As a duchess, I stayed with the king, believing it my rightful place, until at last his royal family was assembled and brought to say farewell. I stepped back, and through my tears watched as he gave a final blessing to our son, Richmond, now a sturdy young gentleman of twelve years, his last and dearest son. Richmond bent to kiss his father’s cheek, and then turned toward me, his handsome face contorted with suffering. With his tears streaming, he bowed to me with a courtliness that painfully reminded me of his father, offered me
his arm, and led me from the room. Young as he was, he understood why it was his duty to do so, and I did as well. No matter how I grieved for Charles, he remained the king, and I did not belong amidst the final royal farewells.

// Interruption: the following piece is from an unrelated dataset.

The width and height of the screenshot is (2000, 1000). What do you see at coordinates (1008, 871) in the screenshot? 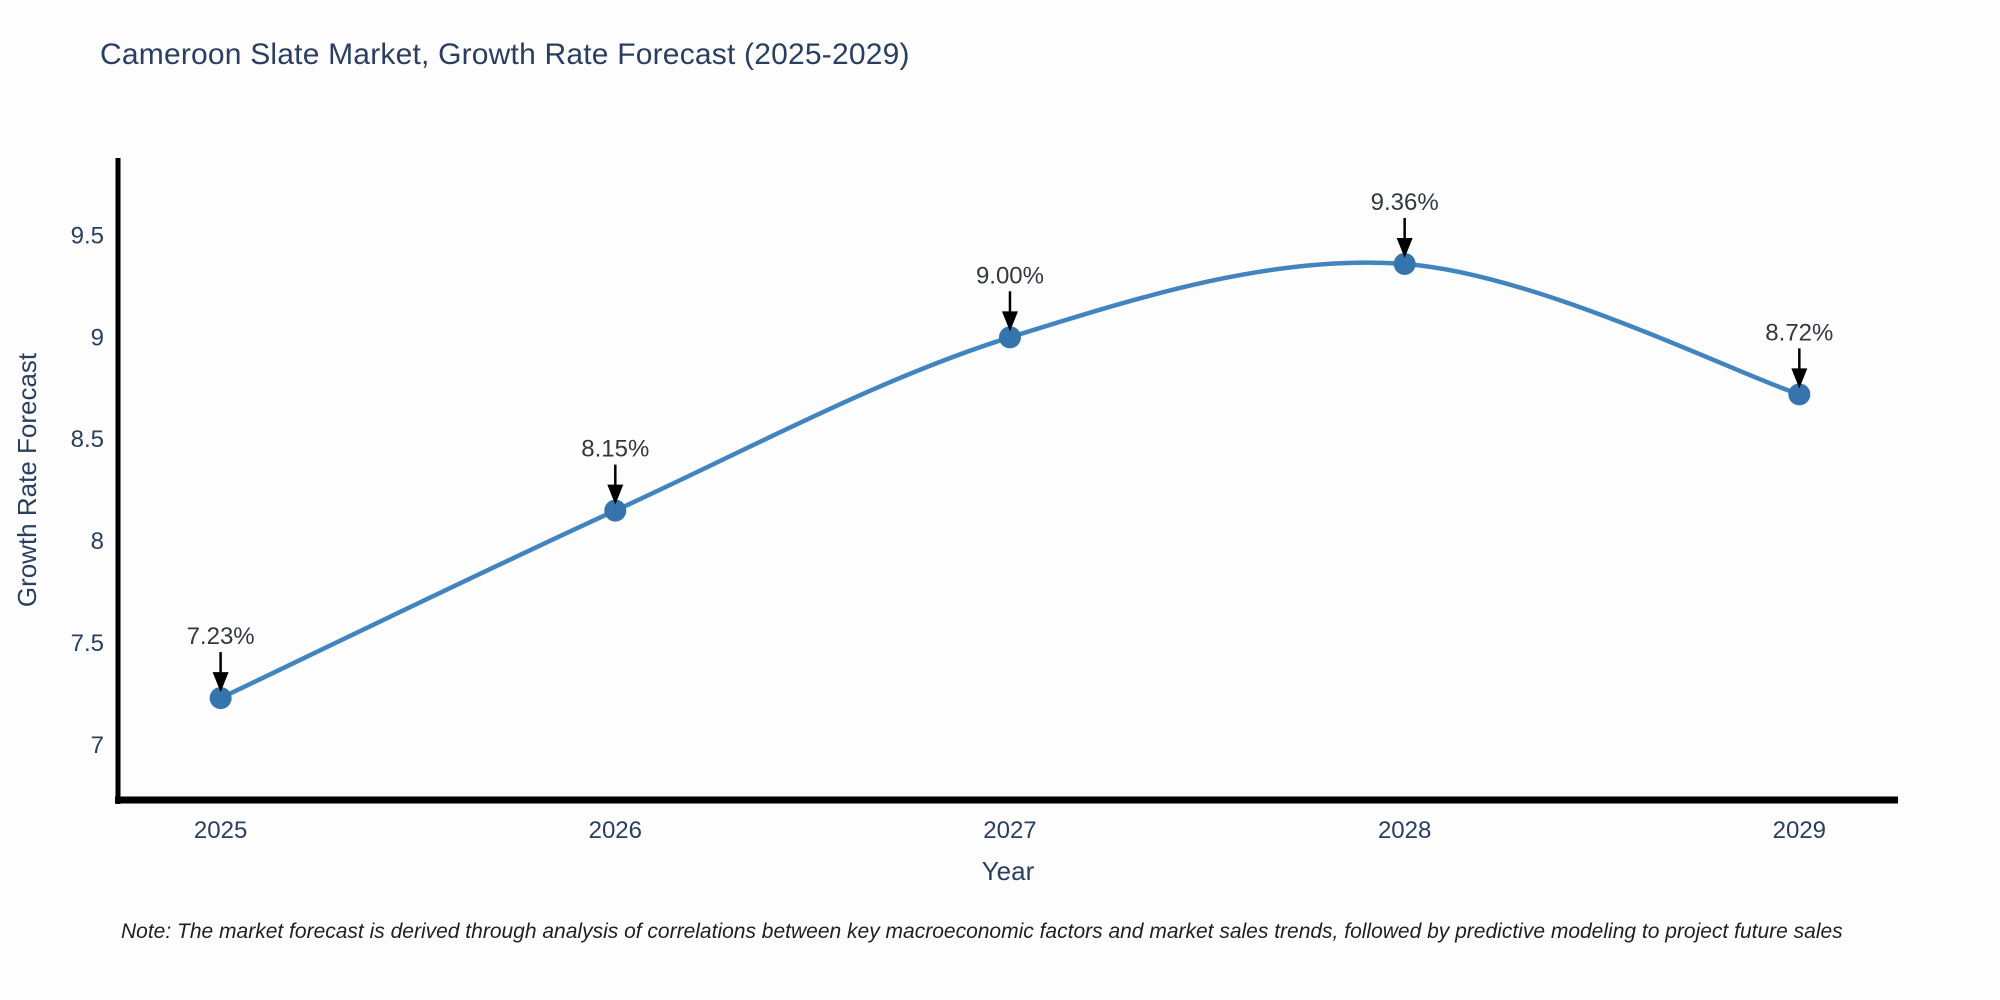
I see `x-axis-title: Year` at bounding box center [1008, 871].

Yet throughout I noticed Charles had steadfastly refused to be given his last rites as an Anglican, claiming that it was too soon or that he was not ready. I remembered back to another such terrible scene, the death of his sister, Henriette, my dear Madame, and I recalled the comfort she’d found in the final ceremonies of the Catholic Church. Could it be that at last Charles wished it, too? I remembered what he’d told me at Windsor, when he’d been so ill with the fever, and how he’d believed that God had been directing him toward the True Church by saving him through Jesuit’s bark. Now that the end was undeniably near, could he truly have decided to preserve his soul in the rightful way?
I crept back to his chamber, determined to do this final duty. Only the Duke of York remained by his brother’s side, and I beckoned for him to join me out of Charles’s hearing.
“Lady Portsmouth,” he said through his own tears when he saw me. “You’ve returned.”
“Please, Your Grace, I must beg your indulgence,” I said. “It is my belief that His Majesty wishes to die in our faith. I beseech you, if you can, ask him. Ask him now!”
He looked at me sharply. “You are sure of this?”
I nodded, and he returned to his brother’s bedside, speaking to him in an earnest whisper I could not hear. It pained me that I could not ask so tender a question of Charles myself, but I knew the awful significance of it, and I knew, too, that as a Frenchwoman, my motives would be questioned. For Charles’s sake, it was his brother and heir who must ask, and when I heard Charles’s voice, stronger than it had been in days, make the final reply—“With all my heart”—I knew I’d followed both my duty and my love.